- [Exercise requirements]:
Every line from the one with "Given: Click the gray 'press' word" to the one with "Image resolution: width=1600", including those two, is to be copied exactly; all other lines of the entries below are left out.

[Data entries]

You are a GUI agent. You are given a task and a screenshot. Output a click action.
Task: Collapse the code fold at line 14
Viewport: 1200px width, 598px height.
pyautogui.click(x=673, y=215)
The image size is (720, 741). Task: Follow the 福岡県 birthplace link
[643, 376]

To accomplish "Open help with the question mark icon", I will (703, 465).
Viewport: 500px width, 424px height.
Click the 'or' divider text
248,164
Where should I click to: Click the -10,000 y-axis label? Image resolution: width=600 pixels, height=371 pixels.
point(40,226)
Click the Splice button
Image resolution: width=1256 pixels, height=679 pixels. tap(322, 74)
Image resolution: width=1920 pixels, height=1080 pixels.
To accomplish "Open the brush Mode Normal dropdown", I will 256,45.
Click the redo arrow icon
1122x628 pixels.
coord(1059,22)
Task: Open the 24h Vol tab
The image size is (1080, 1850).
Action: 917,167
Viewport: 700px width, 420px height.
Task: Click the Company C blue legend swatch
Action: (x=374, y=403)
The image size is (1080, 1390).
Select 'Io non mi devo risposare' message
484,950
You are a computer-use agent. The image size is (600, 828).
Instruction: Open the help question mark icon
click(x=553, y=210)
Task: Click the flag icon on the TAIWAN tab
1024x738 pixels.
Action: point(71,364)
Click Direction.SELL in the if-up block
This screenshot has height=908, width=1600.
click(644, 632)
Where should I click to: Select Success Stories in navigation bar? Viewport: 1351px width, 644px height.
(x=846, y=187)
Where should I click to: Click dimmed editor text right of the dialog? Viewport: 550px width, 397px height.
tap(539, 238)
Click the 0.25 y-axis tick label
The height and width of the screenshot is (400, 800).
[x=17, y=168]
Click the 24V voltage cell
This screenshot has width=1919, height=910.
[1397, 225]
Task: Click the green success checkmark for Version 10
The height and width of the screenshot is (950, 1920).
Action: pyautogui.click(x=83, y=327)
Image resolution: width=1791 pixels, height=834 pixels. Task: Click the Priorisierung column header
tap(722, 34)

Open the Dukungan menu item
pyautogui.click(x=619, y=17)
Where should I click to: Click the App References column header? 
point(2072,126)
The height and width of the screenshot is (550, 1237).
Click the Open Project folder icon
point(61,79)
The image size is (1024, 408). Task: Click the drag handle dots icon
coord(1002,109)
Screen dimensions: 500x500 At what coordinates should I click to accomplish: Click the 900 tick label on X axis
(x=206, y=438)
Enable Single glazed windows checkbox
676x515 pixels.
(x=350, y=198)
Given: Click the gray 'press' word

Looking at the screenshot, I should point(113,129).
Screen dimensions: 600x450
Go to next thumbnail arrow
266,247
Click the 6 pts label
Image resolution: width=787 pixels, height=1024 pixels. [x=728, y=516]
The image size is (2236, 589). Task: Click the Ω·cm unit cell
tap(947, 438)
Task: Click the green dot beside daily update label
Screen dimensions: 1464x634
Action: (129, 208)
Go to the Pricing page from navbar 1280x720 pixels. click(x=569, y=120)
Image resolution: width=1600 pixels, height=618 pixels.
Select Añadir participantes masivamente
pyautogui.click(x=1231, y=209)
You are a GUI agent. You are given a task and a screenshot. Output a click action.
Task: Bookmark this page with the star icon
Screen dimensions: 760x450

- [Task solution]:
Given: Click the gray 'press' word

Looking at the screenshot, I should point(113,129).
Screen dimensions: 600x450
Go to next thumbnail arrow
266,247
Click the 6 pts label
Image resolution: width=787 pixels, height=1024 pixels. [x=728, y=516]
The image size is (2236, 589). Task: Click the Ω·cm unit cell
tap(947, 438)
Task: Click the green dot beside daily update label
Screen dimensions: 1464x634
Action: (129, 208)
Go to the Pricing page from navbar 1280x720 pixels. click(x=569, y=120)
Image resolution: width=1600 pixels, height=618 pixels.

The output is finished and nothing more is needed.